ROANOKE TIMES

                         Roanoke Times
                 Copyright (c) 1995, Landmark Communications, Inc.

DATE: SUNDAY, May 22, 1994                   TAG: 9405240009
SECTION: EDITORIAL                    PAGE: D-2   EDITION: METRO 
SOURCE: 
DATELINE:                                 LENGTH: Medium


NAFTA DEBATE, PART 2, ON THE WAY

PRESIDENT CLINTON risked defeat of the North American Free Trade Agreement last year by waiting too long to press hard for its passage. This year, he should not tarry in pushing for congressional approval of an expanded General Agreement on Tariffs and Trade.

GATT is, in fact, more far-reaching than NAFTA, and just as likely to provoke opposition among interests seeking protection from globalized markets. After seven years of tortuous negotiations, the agreement was signed by representatives of more than 120 nations last month in Morocco. Now a battle - a la last year's rancorous NAFTA debate - looms, for which Clinton must immediately prepare.

Notwithstanding his preoccupations with health care, Haiti, personal lawsuits and other matters, the president must not by inattention or timidity cave in to House Democrats and others who would like to put off a vote. Congress needs to approve GATT this year, preferably this summer, before the scheduled effective date of Jan. 1, 1995.

Indeed, the new GATT is as significant a measure as anything Washington will consider this decade. It will do more to reduce international trade barriers than any previous agreement. It will extend global trade rules to financial services and software, as well as to agricultural products. It will set in place a permanent framework for mediating trade disputes, and for continuing to pull down barriers to commerce.

Far from a perfect pact, the new GATT nonetheless represents a leap forward in liberalizing international commerce, and averts the likely alternative: a massive, worldwide slide into protectionism and trade wars.

Domestic opponents are organizing, of course. Licking their wounds from the NAFTA defeat, the neoisolationists, protectionists and antidevelopment environmentalists are hungering for another chance to ignore reality. Because America's future depends on a global trading system, it's important that they be defeated again.

Consider: Job-creation in trade-related fields has grown three times faster than the rate of U.S. job creation over the past 40 years. In the past five years, exports have accounted for half the total U.S. economic growth. The revised GATT will continue momentum toward freer markets, an obvious advantage for our country.

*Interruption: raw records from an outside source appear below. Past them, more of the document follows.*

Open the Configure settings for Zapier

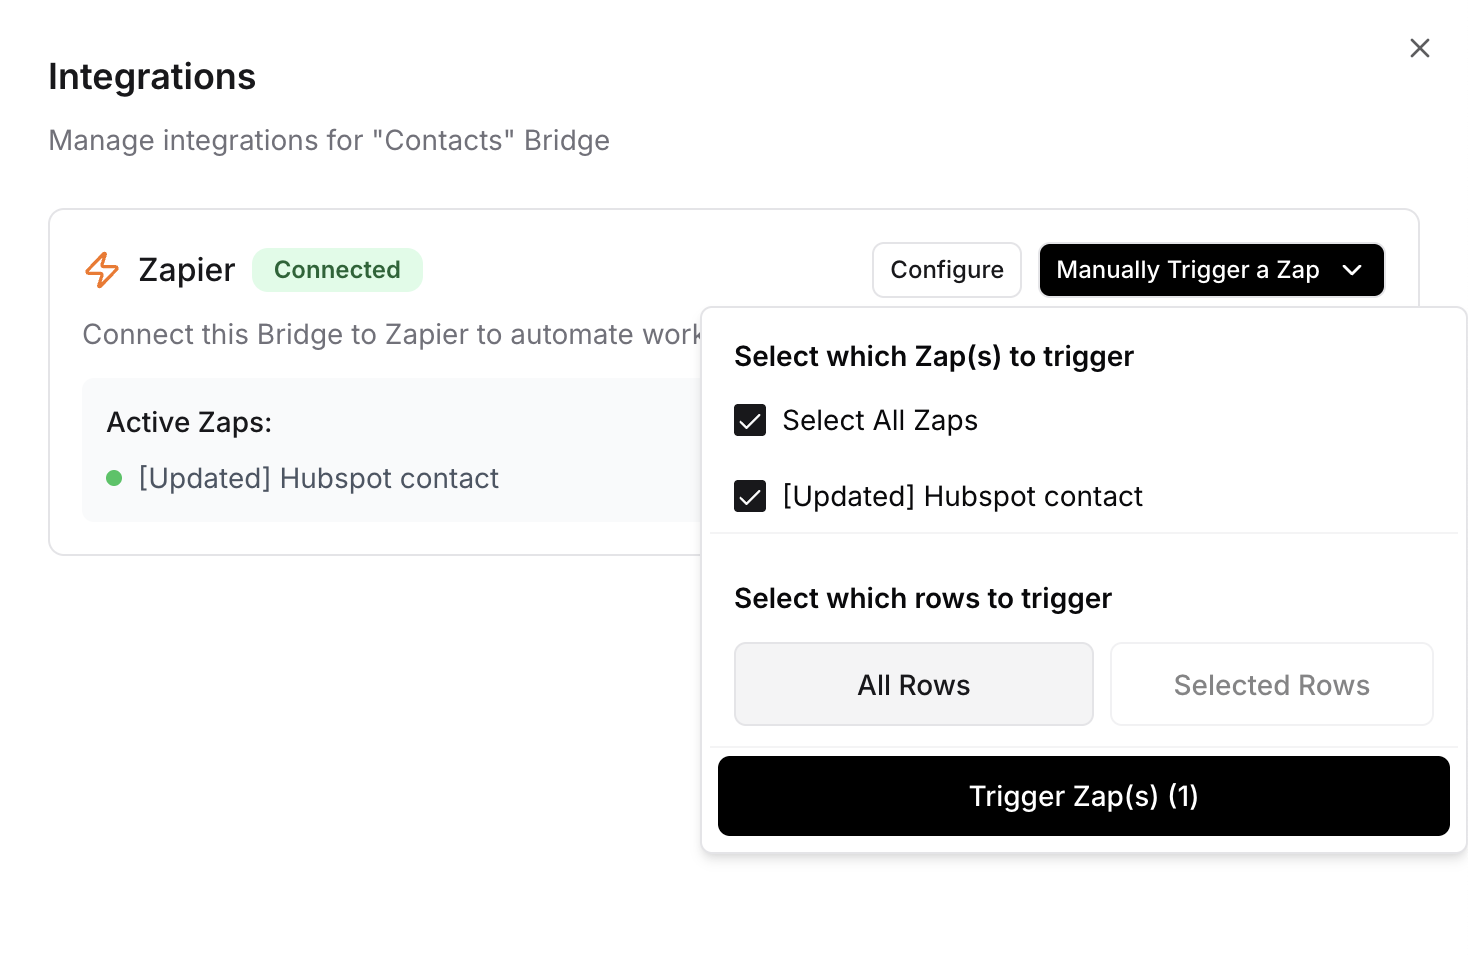[946, 270]
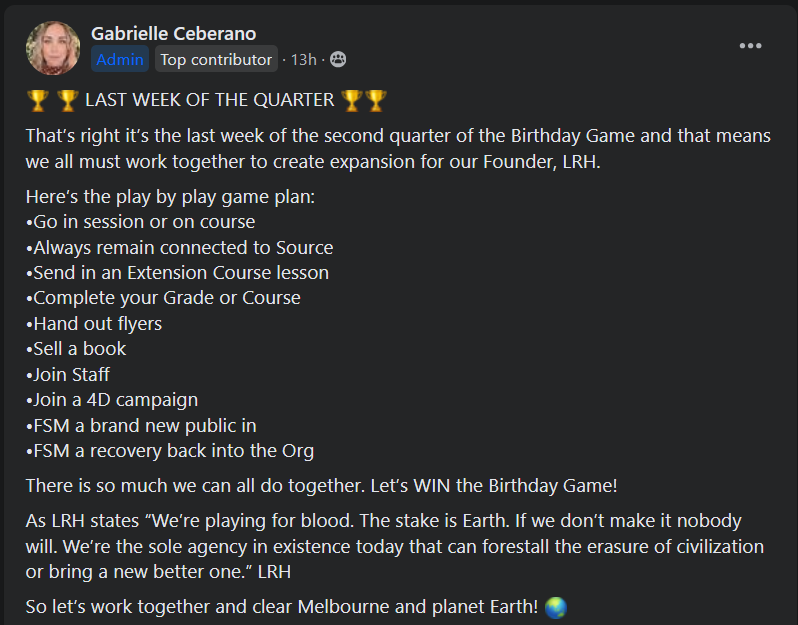
Task: Open Gabrielle Ceberano's profile picture
Action: coord(53,47)
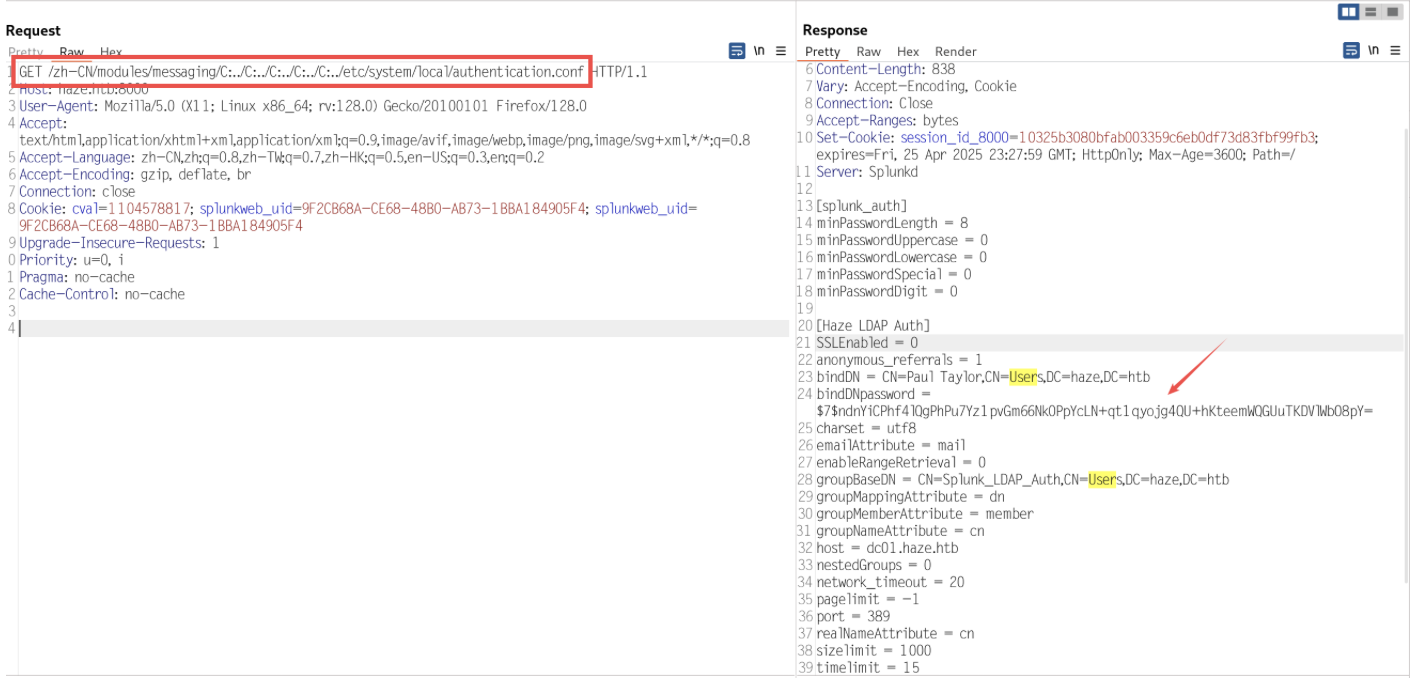Toggle word wrap in Response panel
The height and width of the screenshot is (680, 1416).
pyautogui.click(x=1351, y=50)
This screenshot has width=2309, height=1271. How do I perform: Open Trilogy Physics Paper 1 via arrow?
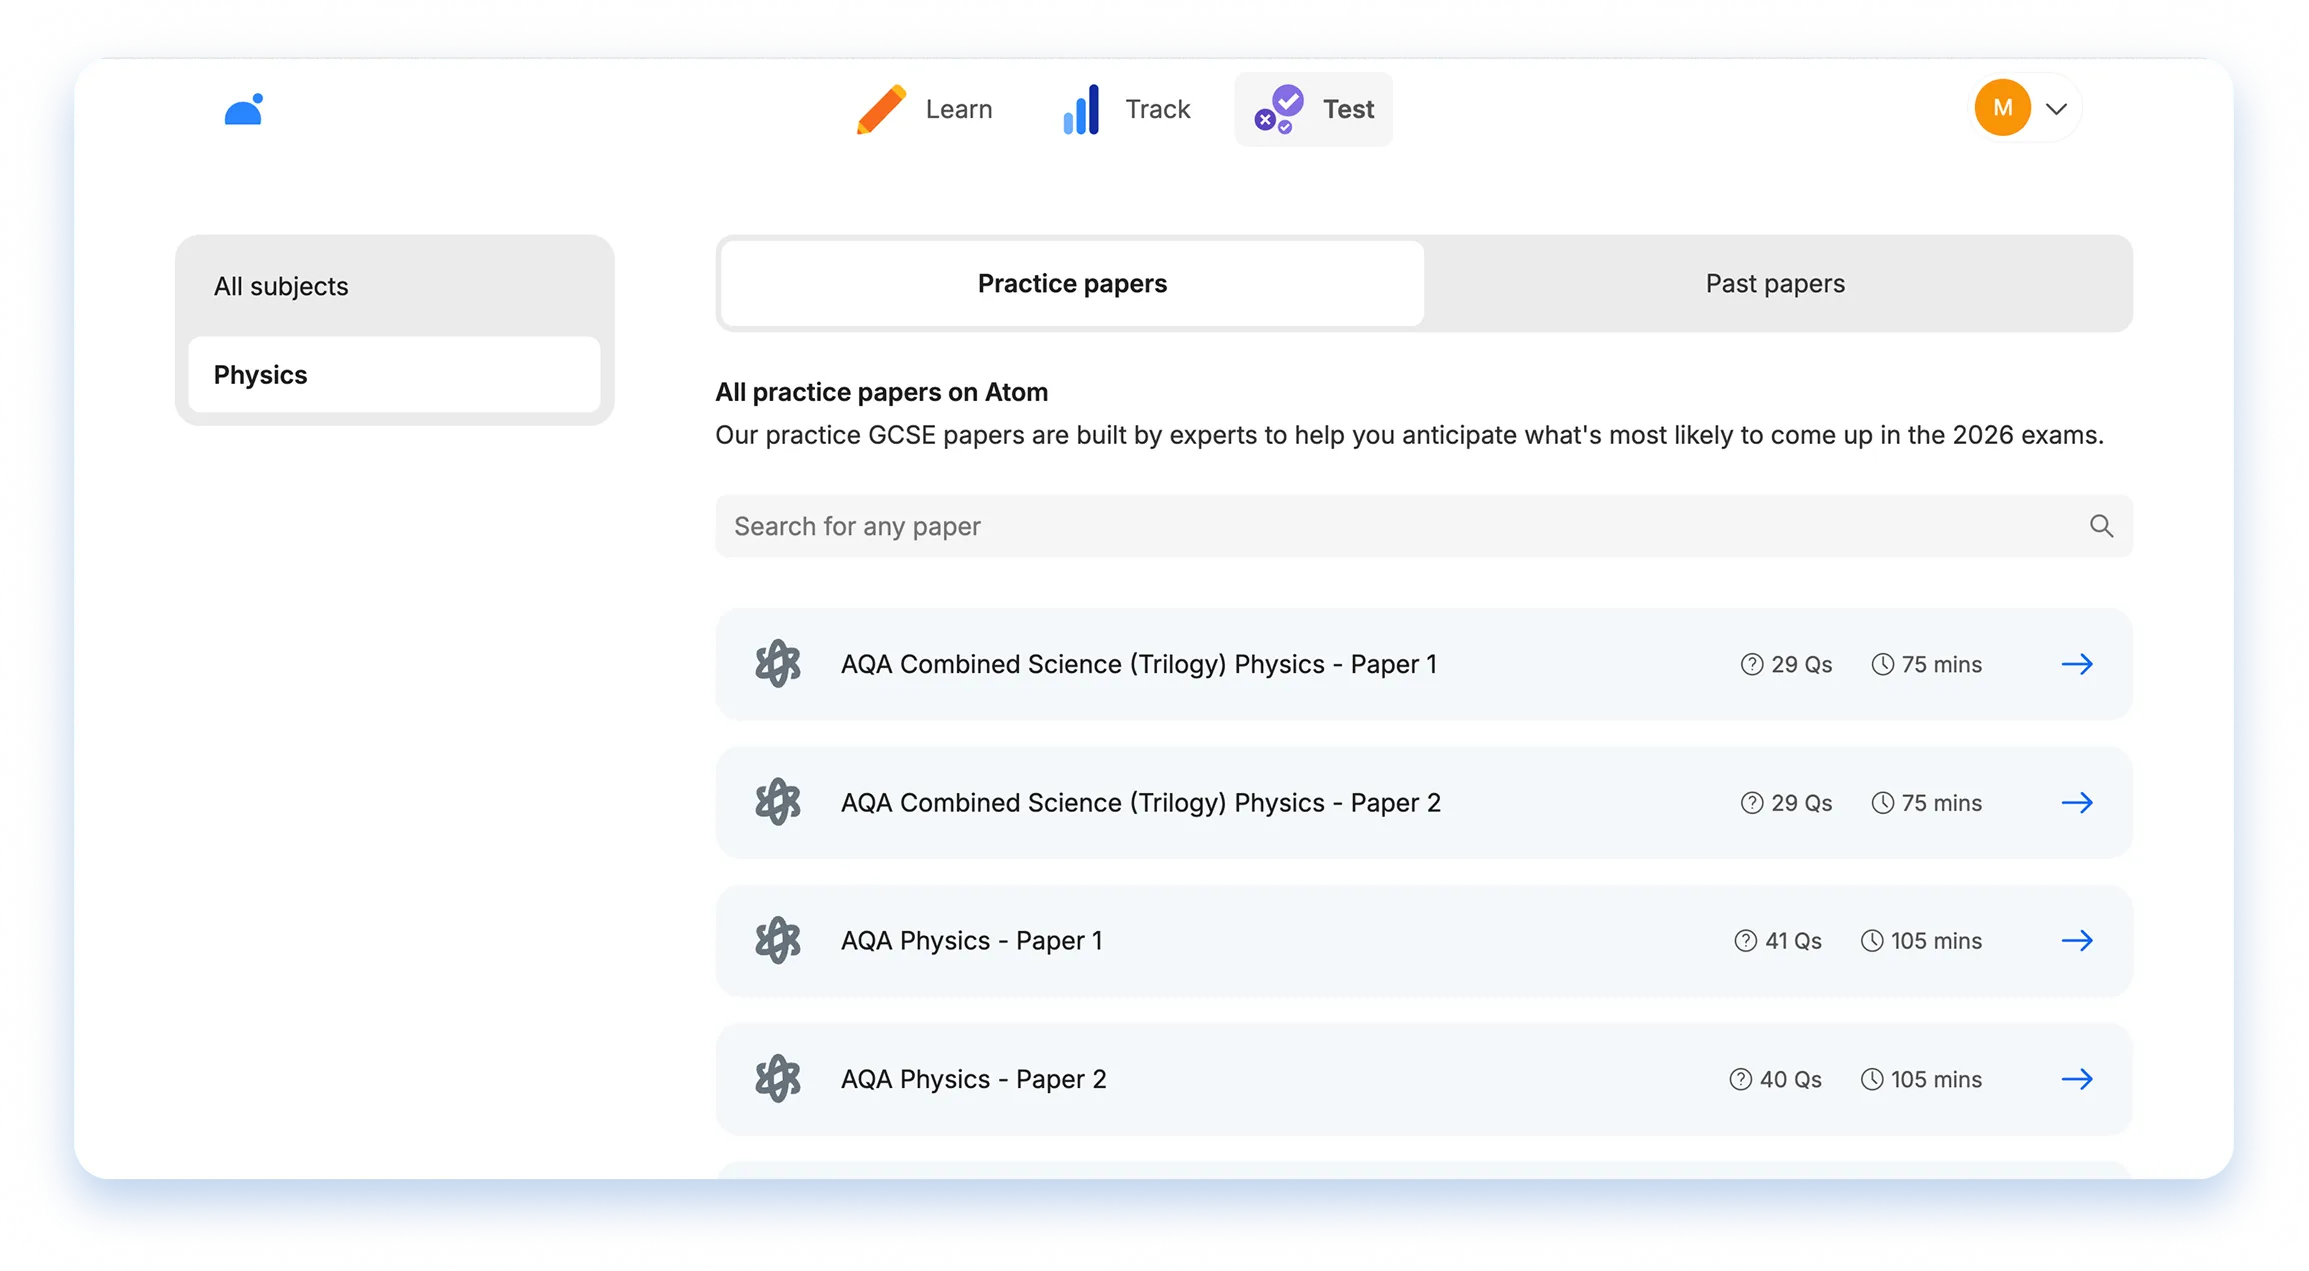2077,664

And for Virginia. By the Commerce Department's reckoning, GATT will spur Virginia exports - thus creating jobs for Virginians - by eliminating foreign duties on many Virginia products, including paper, furniture and chemical exports. As it is now, exports add some $10 billion annually to the state's economy.

Against the benefits of liberalizing trade rules, Minority Whip Newt Gingrich, R-Ga., a crucial ally in Clinton's NAFTA victory, voices doubts about a new body, the World Trade Organization, that would administer the updated GATT. He raises the old bugaboo of threats to national sovereignty.

Ralph Nader, making a joke out of his claim to champion consumer rights, complains that GATT would threaten labor and environmental standards, never mind the huge gains in freer trade for consumers enjoying lower prices and increased choice.

And now members of Congress are expressing worries about an estimated $13 billion loss in tariff revenues over the next five years. Never mind that GATT could help the U.S. economy grow by as much as $200 billion annually after the agreement is fully implemented.

The Clinton administration, unfortunately, has not been pursuing enlightened trade policies since its landmark victories last year in getting NAFTA approved and GATT talks completed.

It has insisted, for instance, that the so-called "Super 301" trade law - which authorizes retaliatory measures in bilateral trade disputes - remains applicable even under GATT. It has wielded this protectionist law in a trade conflict with Japan, with harmful results. Some members of the European Union, while lamenting Super 301, are now saying Europe will have no choice but to enact similar legislation.

The administration can redeem itself by giving GATT the priority it deserves. Clinton needs - right now - to devise a strategy and pursue it with enough vigor to win the battle in Congress.